The XOR problem: the wall
Now try XOR -- the function that outputs 1 when inputs differ and 0 when they're the same:
| x1 | x2 | XOR |
|---|---|---|
| 0 | 0 | 0 |
| 0 | 1 | 1 |
| 1 | 0 | 1 |
| 1 | 1 | 0 |
No single straight line can separate the 1s from the 0s. Plot it mentally: the 1s are at (0,1) and (1,0), the 0s at (0,0) and (1,1). They're diagonally opposite. Any line you draw will always have at least one point on the wrong side. This is the geometry -- XOR is NOT linearly separable.
X_xor = np.array([[0,0], [0,1], [1,0], [1,1]])
y_xor = np.array([0, 1, 1, 0])
p_xor = Perceptron(2, lr=0.1)
p_xor.train(X_xor, y_xor, epochs=1000)
print(f"\nXOR results (after 1000 epochs):")
for xi, yi in zip(X_xor, y_xor):
print(f" {xi} -> {p_xor.predict(xi)} (true: {yi})")
print(f"Final errors per epoch (last 5): {p_xor.history[-5:]}")
The perceptron fails. It oscillates forever, never converging, because no solution exists within its model class (a single linear boundary). The convergence theorem says "if separable, converge." The contrapositive is equally true: if not separable, never converge.
This is the result that nearly killed neural network research. In 1969, Marvin Minsky and Seymour Papert published Perceptrons, a book that proved mathematically that single-layer perceptrons cannot learn XOR or any non-linearly separable function. The book was enormously influential -- and it was interpreted (correctly or not) as a death sentence for the entire neural network approach. Funding for neural network research dried up almost completely. The first AI winter had begun.

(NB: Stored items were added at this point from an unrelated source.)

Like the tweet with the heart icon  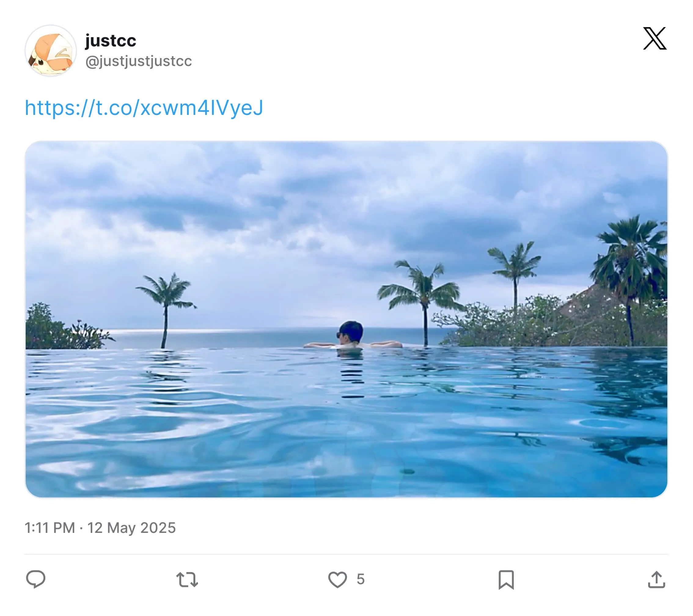click(337, 579)
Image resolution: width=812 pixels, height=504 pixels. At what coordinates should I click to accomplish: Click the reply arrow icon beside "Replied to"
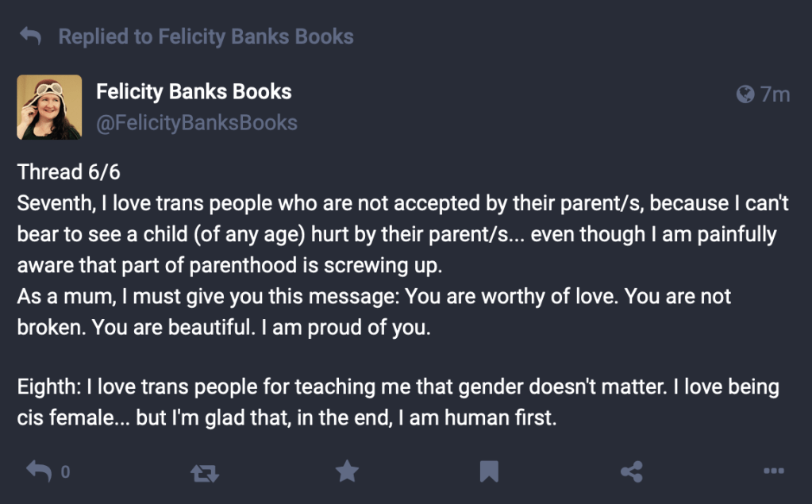30,37
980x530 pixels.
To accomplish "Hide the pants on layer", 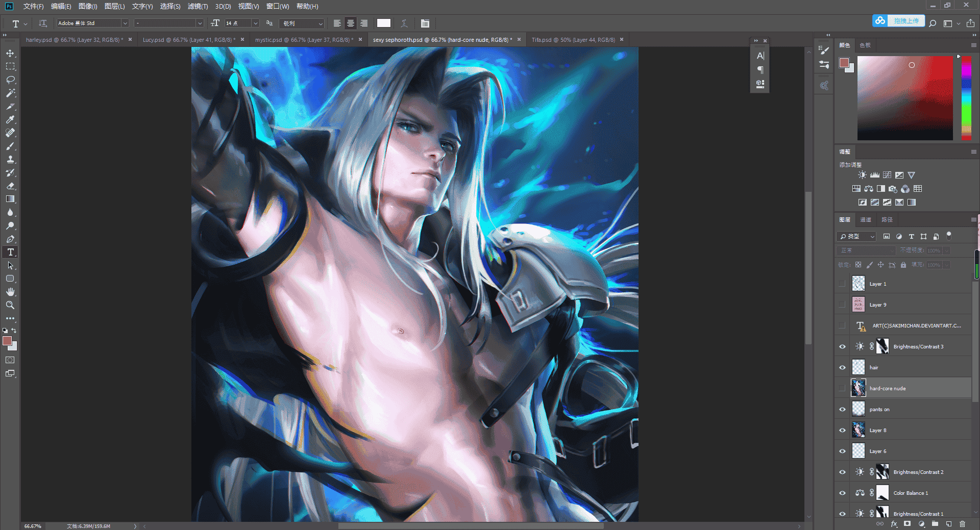I will pyautogui.click(x=842, y=409).
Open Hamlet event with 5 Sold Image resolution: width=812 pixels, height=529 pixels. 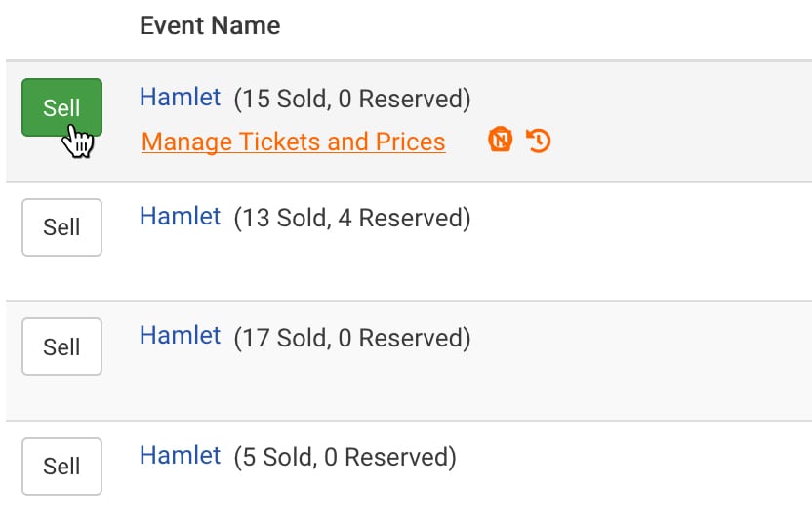[181, 456]
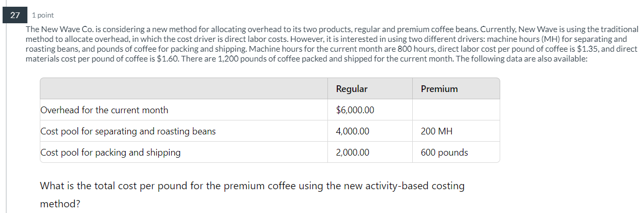Click the "What is the total cost per pound" question line
This screenshot has width=644, height=213.
click(x=252, y=186)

(Having said that, Minsky and Papert were careful in their book to note that multi-layer networks might solve the problem. But that nuance was lost in the public reception. The headline was "perceptrons can't learn XOR" and funders heard "neural networks don't work." The subtlety between "this specific architecture" and "the entire paradigm" got crushed under institutional momentum.)
The solution: multiple layers
Minsky and Papert were right about single neurons. But they were wrong to dismiss the entire approach -- because adding just one hidden layer solves the problem completely.

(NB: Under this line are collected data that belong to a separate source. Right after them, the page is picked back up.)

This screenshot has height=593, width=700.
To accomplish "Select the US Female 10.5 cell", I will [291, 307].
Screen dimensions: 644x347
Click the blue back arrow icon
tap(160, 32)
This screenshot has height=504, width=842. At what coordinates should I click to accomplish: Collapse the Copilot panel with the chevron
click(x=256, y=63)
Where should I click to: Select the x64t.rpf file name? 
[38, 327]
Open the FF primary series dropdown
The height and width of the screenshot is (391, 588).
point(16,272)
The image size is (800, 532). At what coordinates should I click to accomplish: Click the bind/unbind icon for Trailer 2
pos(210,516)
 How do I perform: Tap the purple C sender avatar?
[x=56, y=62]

A multi-layer perceptron (MLP) chains neurons together: input layer -> hidden layer -> output layer. The hidden layer transforms the input into a new representation where the problem becomes linearly separable. For XOR, one hidden neuron can compute "x1 AND x2" and another can compute "x1 OR x2". The output neuron then combines them: "OR AND (NOT AND)" -- which is exactly XOR.
def mlp_xor(x):
"""Hand-crafted 2-layer network that solves XOR.
Hidden layer: 2 neurons (OR gate + AND gate).

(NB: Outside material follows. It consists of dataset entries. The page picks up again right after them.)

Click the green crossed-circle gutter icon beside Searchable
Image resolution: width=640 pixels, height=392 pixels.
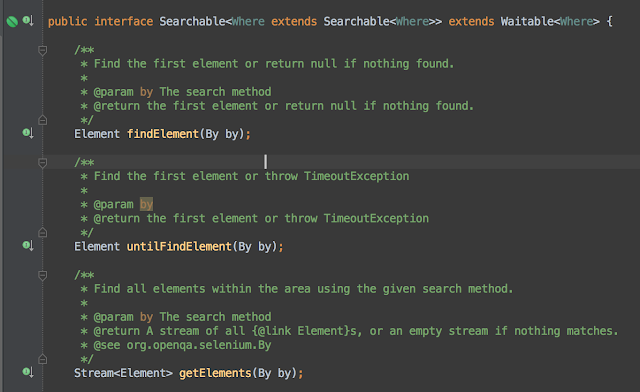click(x=12, y=21)
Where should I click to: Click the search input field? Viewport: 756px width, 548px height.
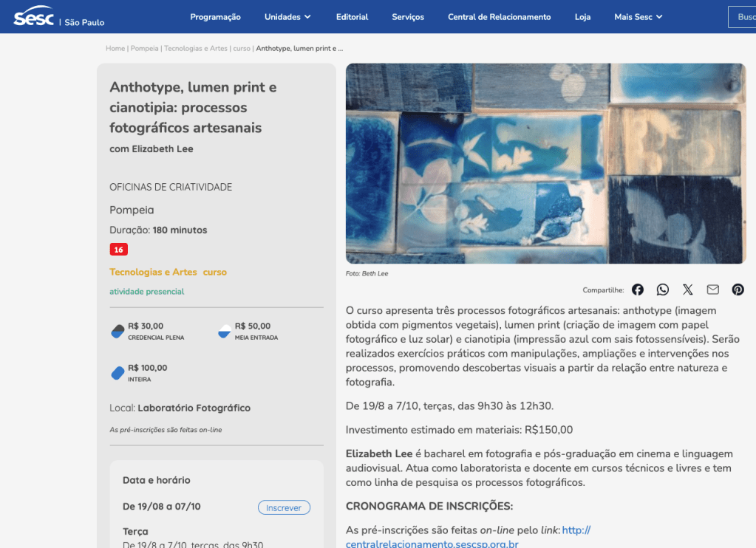tap(741, 17)
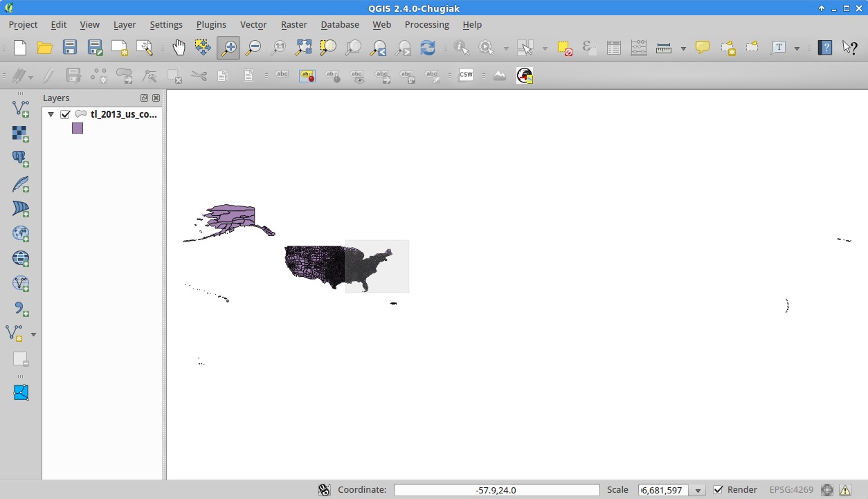Image resolution: width=868 pixels, height=499 pixels.
Task: Open the attribute table
Action: tap(613, 48)

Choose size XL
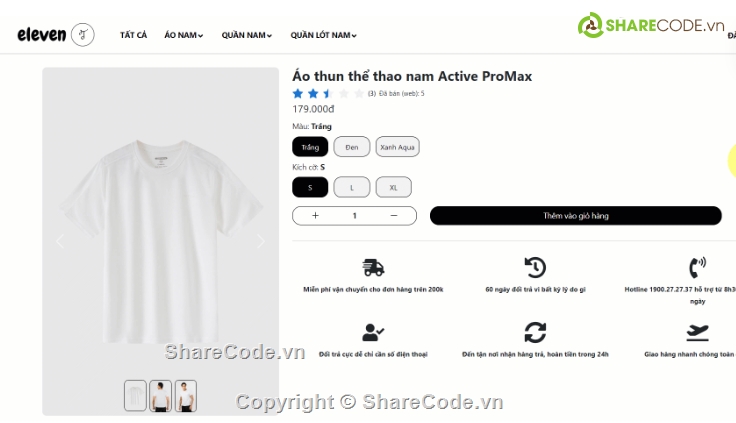coord(393,187)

Output: OR AND (NOT AND) = XOR."""
# Hidden layer: 2 neurons
h1 = 1 if (x[0] + x[1] - 0.5) > 0 else 0 # OR gate
h2 = 1 if (x[0] + x[1] - 1.5) > 0 else 0 # AND gate
# Output: OR AND (NOT AND) = XOR
out = 1 if (h1 - h2 - 0.5) > 0 else 0
return out
print("MLP solving XOR:")
for x1, x2 in [(0,0), (0,1), (1,0), (1,1)]:
result = mlp_xor([x1, x2])
expected = x1 ^ x2
print(f" {x1} XOR {x2} = {result} (expected: {expected})")
The hidden layer re-represents the input. The raw 2D input space has no linear separation for XOR. But the hidden layer maps each input to a new 2D point (h1, h2) where the XOR classes are linearly separable. Let me show you exactly what this transformation looks like:
# Visualize the hidden representation
print("\nHidden layer representation:")
print(f" {'Input':>10s} {'h1 (OR)':>8s} {'h2 (AND)':>9s} {'XOR':>4s}")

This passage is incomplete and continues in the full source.